Und nun für alle die sich Gedanken über eine Beschleunigung ihres Rechners machen.

Hier geht es um die Auslagerungsdatei.
Es scheint dass dieses Thema Zündstoff für einen EDV internen Religionskrieg ist, als muss jeder für sich entscheiden, auf welche Seite er sich stellt. 
Fakt ist, dass es unter Win XP immer wieder Programme und Dienste gibt, natürlich nicht alle, die eine Auslagerungsdatei verlangen, manche erwarten sogar eine gewisse Größe. Selbstverständlich weiß man nicht welche Programme so vorgehen und wann. Es kann also sein, dass das Deaktivieren der Auslagerungsdatei ohne weiteres funktioniert. Für den Fall dass sie eingesetzt wird, liegt sie mit stolzen 800MB-2GB auf C:\ und schreibt und ließt sich langsam von der Festplatte, auch dann, wenn der Arbeitsspeicher noch genügend Platz hätte. Das verdankt man diversen tollen Programmen, sowie temporären Dateien, Internetdaten und anderem.

Ein Ausweg ist das Umschichten der Datei in einen schnelleren Speicher, den RAM Drive. So zwingt man den Auslagerungsspeicher mehr oder weniger in den RAM Speicher. Da die Microsoft interne RAM Drive Lösung aber auf 32MB beschränkt ist, gibt es im Anhang eine Alternative (von AR Soft). Sie enthält auch eine Anleitung wie der RAM Speicher dauerhaft, also über das Ausschalten des Rechners hinaus, nutzbar gemacht werden kann.

Wer will kann sich das mal ansehen. 

Wer denkt, dass sei das letzte, das ein vernünftiger Mensch versuchen sollte, macht an diesem Punkt einfach Kaffeepause oder sieht sich das nächste Spiel an oder so.

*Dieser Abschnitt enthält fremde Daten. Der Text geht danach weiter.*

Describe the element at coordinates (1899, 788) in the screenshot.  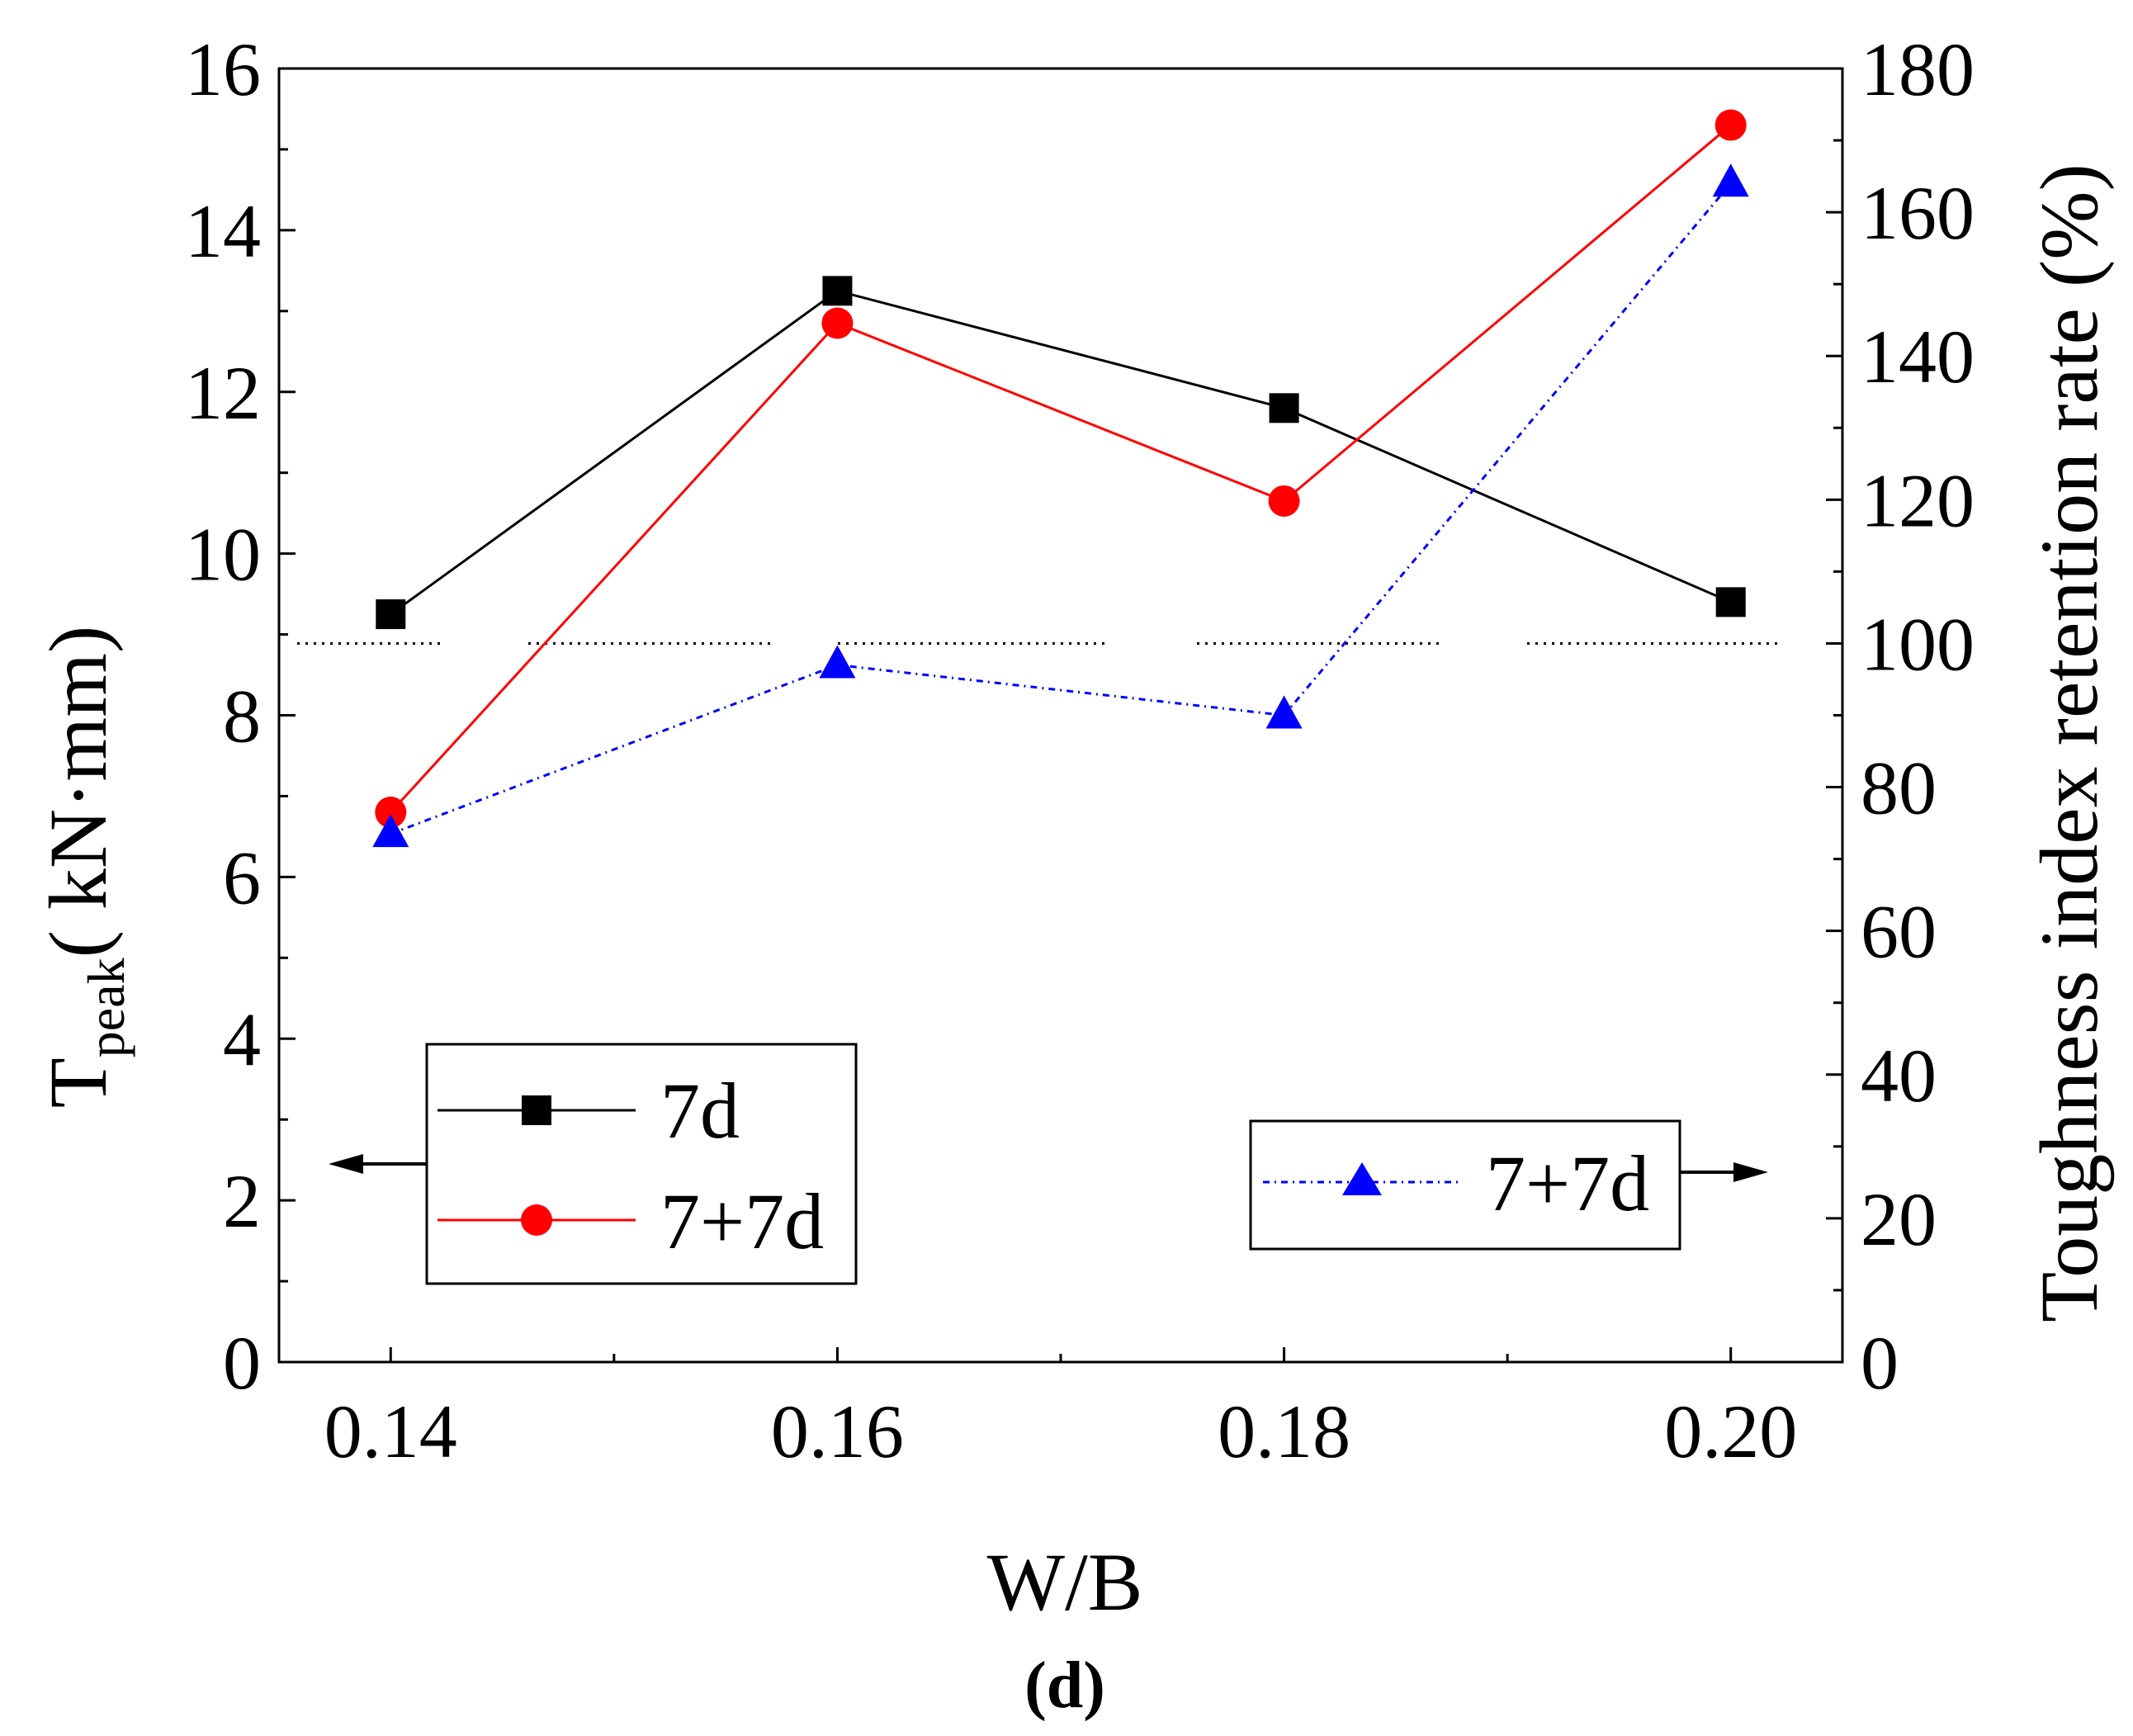
I see `y-right-tick-label: 80` at that location.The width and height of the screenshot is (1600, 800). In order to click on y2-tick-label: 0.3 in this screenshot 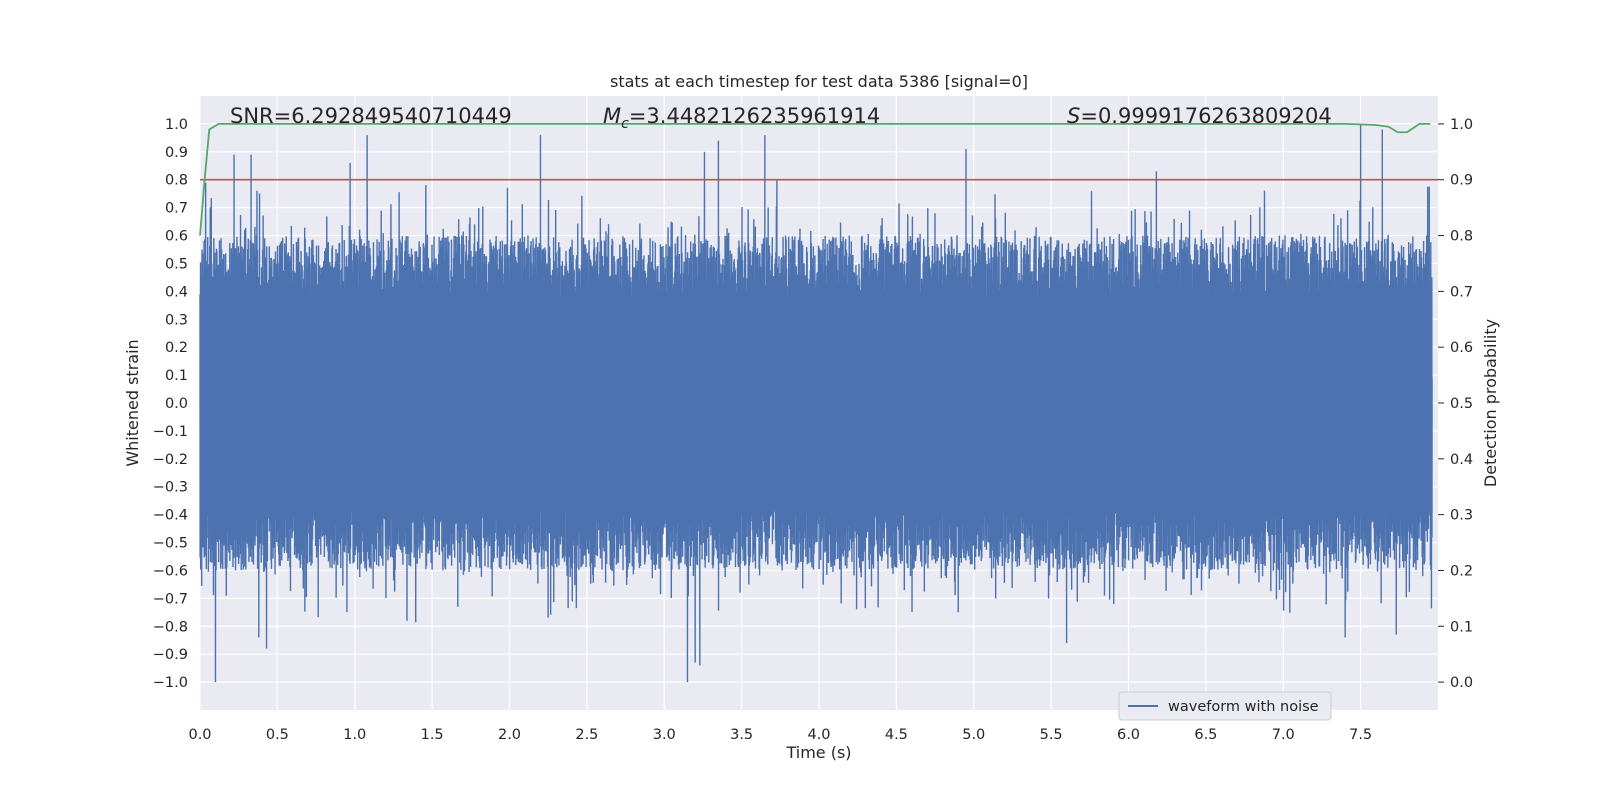, I will do `click(1462, 516)`. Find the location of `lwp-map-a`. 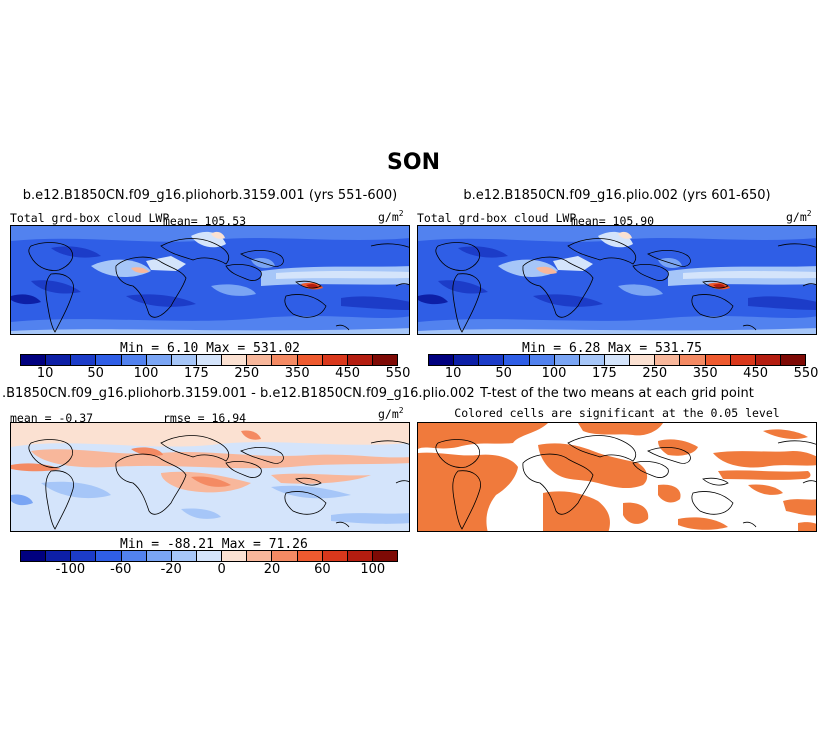

lwp-map-a is located at coordinates (210, 280).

Im Netz gibt es hierzu richtige Fehden. Das einzige dass sie wirklich auf den Punkt bringen ist, dass jene die suchen keine Hilfe erhalten. Darum hier im Anhang Abhilfe.

Wohl bekomms !

MFG JJB


PS: ich habe auf einem Rechner mit 512 MB RAM eine RAM Disk mit 128 MB (für den Auslagerungsspeicher) laufen und den weiterhin zu nutzenden Arbeitsspeicher per Boot.ini auf den Rest beschränkt -> keine Probleme. Ich denke das geht auch mit größeren Maßstäben.

PPS: Wer mehr als nur seine temporären Internetdaten und seine "TEMP"- bzw. "TMP"-Umgebungsvariable auf den RAM Drive legen will, kann den Wert von HKEY_LOCAL_MACHINE\SYSTEM\CurrentControlSet\Control\Session Manager\Memory Management\PagingFiles einfach auf "z:\pagefile.sys xxx xxx" legen. Wobei xxx für einen int Wert in sinnvoller Größe steht (kleiner/gleich RAM Drive).

PPPS: Nicht zu vergessen die Anpassung wg. Fat-System siehe oben.


----------